Un nouveau cadre financier
Le secteur du transport en commun métropolitain est
en mutation. La Loi sur l'Agence métropolitaine de transport,
adoptée en décembre 1995, y définit un nouveau cadre
institutionnel et financier. Cette loi partage autrement, entre les municipalités, le
financement public du transport en commun, sur l'ensemble du territoire. En vue d'obtenir
une meilleure équité, les coûts du système de transport en commun sont répartis en
fonction des bénéfices reçus.
Le financement de l'AMT
L'AMT finance ses activités par quatre sources : les contributions
des usagers représentent 28.04% de ses revenus ; la part des municipalités est de 9,59%
; celle du gouvernement 15,08% ; et la portion provenant des automobilistes correspond à
46,93% de son financement.
Les responsabilités financières de l'AMT
L'AMT prend directement en charge les coûts d'équipement ayant un
rayonnement métropolitain (terminus, stationnements incitatifs, voies réservées, trains
de banlieue).

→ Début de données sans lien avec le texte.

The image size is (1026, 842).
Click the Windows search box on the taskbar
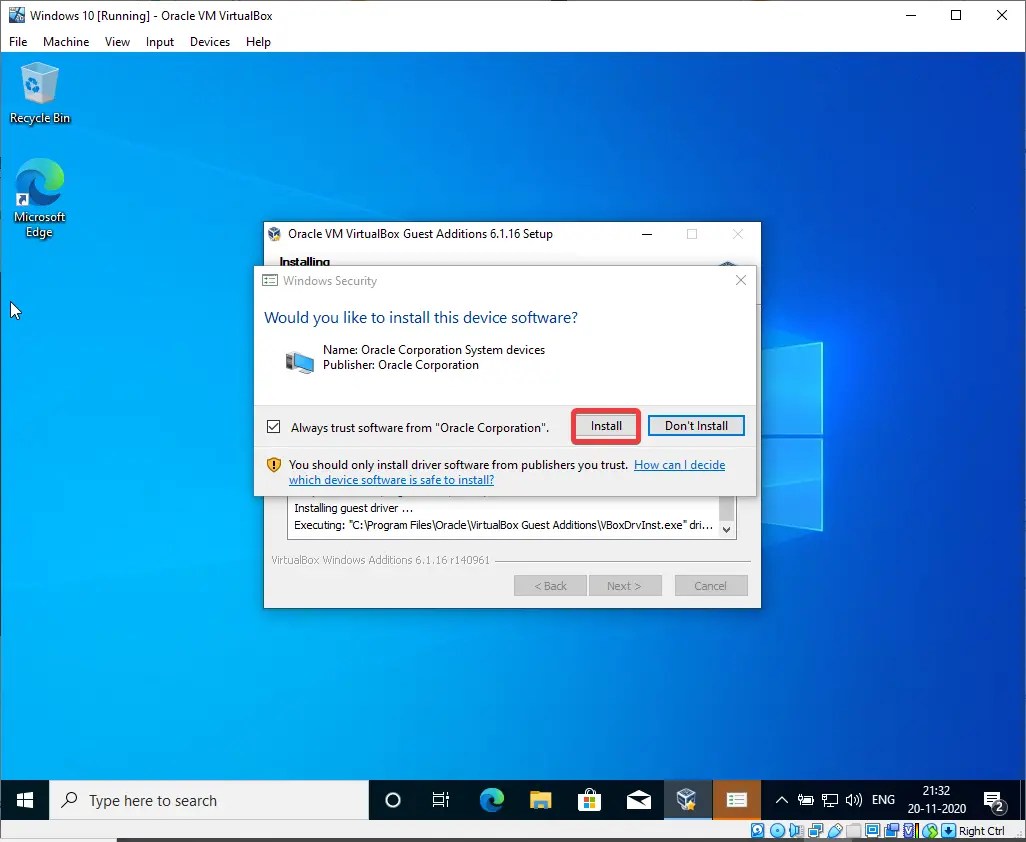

Elle verse une aide financière à tous les organismes de transport en commun
qui offrent des services sur le réseau métropolitain. Ce soutien financier est établi
en fonction du nombre de déplacements effectués sur ce réseau et représente 37,29% de
ses dépenses. Les autres postes budgétaires sont : la gestion des trains de banlieue
39,51% ; la répartition des recettes régionales entre les autorités organisatrices de
transport 18,13% ; la subvention d'équilibre 2,75% et les dépenses de fonctionnement de
l'AMT 2,33%. (Les municipalités ont contribué au fonds d'immobilisations pour 15,657
millions de dollars en 1998.)
L'AMT recherche de nouveaux revenus et de nouvelles façons de
faire de manière à réaliser des économies d'ensemble.